NUESTRA VISITA A KOH NANG YUAN

Pero una de las paradas que más ilusión me hacía era visitar Koh Nang Yuan, esa pequeña isla que había visto infinidad de veces cuando estaba informándome acerca de Koh Tao y desde un punto de vista personal, no me defraudó para nada.

Al parecer es una isla privada, por lo que su entrada no es gratuita, hay que abonar unos 100 Bath (sino recuerdo mal) nada más desembarcar. Aunque si vas con algún tour es posible que te cobren ese dinero con antelación porque ellos lo abonan nada más llegar. También está prohibida la entrada de bebidas y alimentos, algo que a mi me parece bastante bien porque vi una de las playas más limpias de todo el país. Aunque es cierto que en parte está más destinado a que el turista acabe consumiendo en el establecimiento que hay en la propia isla, que a la conservación de la misma.
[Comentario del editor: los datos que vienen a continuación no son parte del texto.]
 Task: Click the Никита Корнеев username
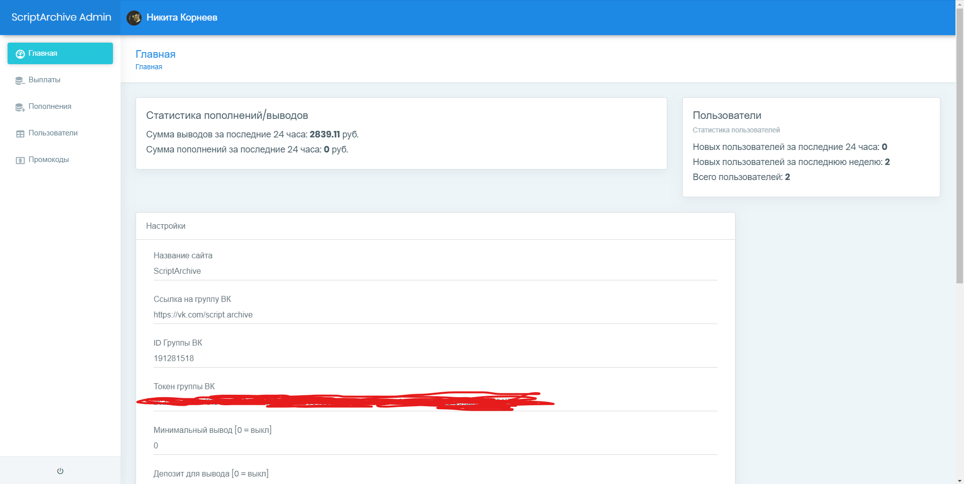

Porque si hay algo en Nang Yuan son turistas, sin duda fue la playa en la que observé más foráneos en todo mi viaje por Tailandia. Pero es también cierto que no se puede comparar a algunas playas de España, en la que poner la sombrilla se hace un reto prácticamente imposible. Aquí se podía estar bien, pero si buscas una tranquilidad total quizás no te conviene ir a esta pequeña isla.

El agua es de un color turquesa que enamora nada más verla, además de clara y limpia. Repleta de peces que se pueden ver desde la misma orilla, además es poco profunda. La arena por su parte es blanca y muy fina, se quita fácilmente. El día que estuve yo, no había apenas ola, por lo que se podía estar totalmente tranquilo en el agua y como me ocurrió en Haad Sairee Beach el agua estaba bastante caliente, así que si eres friolero como un servidor tienes una razón de más para ir.

La isla cerraba a las 18:00, por lo que teníamos que abandonarla antes de esa hora. Me fui con ganas de más, al final solo estuve allí unas cuantas horas y no pude disfrutarla a fondo. Pero sí que me fui con un buen sabor de boca, quizás es cierto que a día de hoy es un resort más, perdiendo en parte la esencia salvaje que tuvo que tener hace años, pero no quita que sea un sitio increíble, por lo que merece la pena visitar Koh Nang Yuan

Tras esta última parada volvimos a Koh Tao, con mi nuevo amigo el pequeño Kao, el cual intentaba pedirle el número de teléfono a las chicas, no le importaba que le sacaran veinte años. Pero si algo le gustaba más que las chicas era el agua, aunque no supiera nadar bien no podía estar sin disfrutar de su baño.